_Records for this exercise:_
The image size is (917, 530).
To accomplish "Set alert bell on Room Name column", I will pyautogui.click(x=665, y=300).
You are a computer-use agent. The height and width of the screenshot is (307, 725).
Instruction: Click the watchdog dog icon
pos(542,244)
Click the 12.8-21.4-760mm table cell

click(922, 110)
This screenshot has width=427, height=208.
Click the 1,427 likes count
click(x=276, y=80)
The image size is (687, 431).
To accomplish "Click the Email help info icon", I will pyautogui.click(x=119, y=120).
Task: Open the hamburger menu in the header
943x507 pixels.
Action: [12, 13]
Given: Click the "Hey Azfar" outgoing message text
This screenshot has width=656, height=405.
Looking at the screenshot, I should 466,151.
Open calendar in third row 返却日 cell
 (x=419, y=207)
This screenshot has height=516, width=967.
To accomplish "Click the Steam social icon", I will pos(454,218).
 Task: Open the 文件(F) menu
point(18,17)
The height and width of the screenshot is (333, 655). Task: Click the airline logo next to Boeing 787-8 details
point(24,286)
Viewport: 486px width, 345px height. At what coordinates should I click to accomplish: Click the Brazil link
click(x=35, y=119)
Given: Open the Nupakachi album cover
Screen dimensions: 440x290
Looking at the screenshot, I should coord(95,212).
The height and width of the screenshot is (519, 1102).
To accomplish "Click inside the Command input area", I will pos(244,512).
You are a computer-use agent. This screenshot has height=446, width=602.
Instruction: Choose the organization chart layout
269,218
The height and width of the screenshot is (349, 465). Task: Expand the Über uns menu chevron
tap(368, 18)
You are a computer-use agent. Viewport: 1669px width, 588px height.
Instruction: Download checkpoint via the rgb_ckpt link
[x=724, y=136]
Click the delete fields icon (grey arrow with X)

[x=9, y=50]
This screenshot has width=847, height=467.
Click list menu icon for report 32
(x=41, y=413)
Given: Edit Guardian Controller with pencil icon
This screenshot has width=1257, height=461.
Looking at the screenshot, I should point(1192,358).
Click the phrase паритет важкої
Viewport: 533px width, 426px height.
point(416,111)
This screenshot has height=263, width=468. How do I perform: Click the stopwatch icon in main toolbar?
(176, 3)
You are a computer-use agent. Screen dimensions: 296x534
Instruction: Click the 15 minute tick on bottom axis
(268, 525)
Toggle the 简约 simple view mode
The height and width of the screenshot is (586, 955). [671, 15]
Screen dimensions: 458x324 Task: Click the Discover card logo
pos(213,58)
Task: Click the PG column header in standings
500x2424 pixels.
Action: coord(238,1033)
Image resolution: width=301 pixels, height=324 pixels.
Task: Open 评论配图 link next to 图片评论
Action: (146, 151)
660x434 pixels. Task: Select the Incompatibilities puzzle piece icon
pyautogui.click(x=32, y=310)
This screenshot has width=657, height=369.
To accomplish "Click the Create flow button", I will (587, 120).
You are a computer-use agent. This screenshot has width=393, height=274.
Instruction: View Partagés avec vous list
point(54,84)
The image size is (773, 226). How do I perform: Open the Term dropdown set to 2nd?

_Task item:_ Using the listing above, copy exactly the line that contains "The image size is (687, 431).", the line that contains "Task: Click the PG column header in standings", and each line that falls between them.

_Worked solution:_
The image size is (687, 431).
To accomplish "Click the Email help info icon", I will pyautogui.click(x=119, y=120).
Task: Open the hamburger menu in the header
943x507 pixels.
Action: [12, 13]
Given: Click the "Hey Azfar" outgoing message text
This screenshot has width=656, height=405.
Looking at the screenshot, I should 466,151.
Open calendar in third row 返却日 cell
 (x=419, y=207)
This screenshot has height=516, width=967.
To accomplish "Click the Steam social icon", I will pos(454,218).
 Task: Open the 文件(F) menu
point(18,17)
The height and width of the screenshot is (333, 655). Task: Click the airline logo next to Boeing 787-8 details
point(24,286)
Viewport: 486px width, 345px height. At what coordinates should I click to accomplish: Click the Brazil link
click(x=35, y=119)
Given: Open the Nupakachi album cover
Screen dimensions: 440x290
Looking at the screenshot, I should coord(95,212).
The height and width of the screenshot is (519, 1102).
To accomplish "Click inside the Command input area", I will pos(244,512).
You are a computer-use agent. This screenshot has height=446, width=602.
Instruction: Choose the organization chart layout
269,218
The height and width of the screenshot is (349, 465). Task: Expand the Über uns menu chevron
tap(368, 18)
You are a computer-use agent. Viewport: 1669px width, 588px height.
Instruction: Download checkpoint via the rgb_ckpt link
[x=724, y=136]
Click the delete fields icon (grey arrow with X)

[x=9, y=50]
This screenshot has width=847, height=467.
Click list menu icon for report 32
(x=41, y=413)
Given: Edit Guardian Controller with pencil icon
This screenshot has width=1257, height=461.
Looking at the screenshot, I should point(1192,358).
Click the phrase паритет важкої
Viewport: 533px width, 426px height.
point(416,111)
This screenshot has height=263, width=468. How do I perform: Click the stopwatch icon in main toolbar?
(176, 3)
You are a computer-use agent. Screen dimensions: 296x534
Instruction: Click the 15 minute tick on bottom axis
(268, 525)
Toggle the 简约 simple view mode
The height and width of the screenshot is (586, 955). [671, 15]
Screen dimensions: 458x324 Task: Click the Discover card logo
pos(213,58)
Task: Click the PG column header in standings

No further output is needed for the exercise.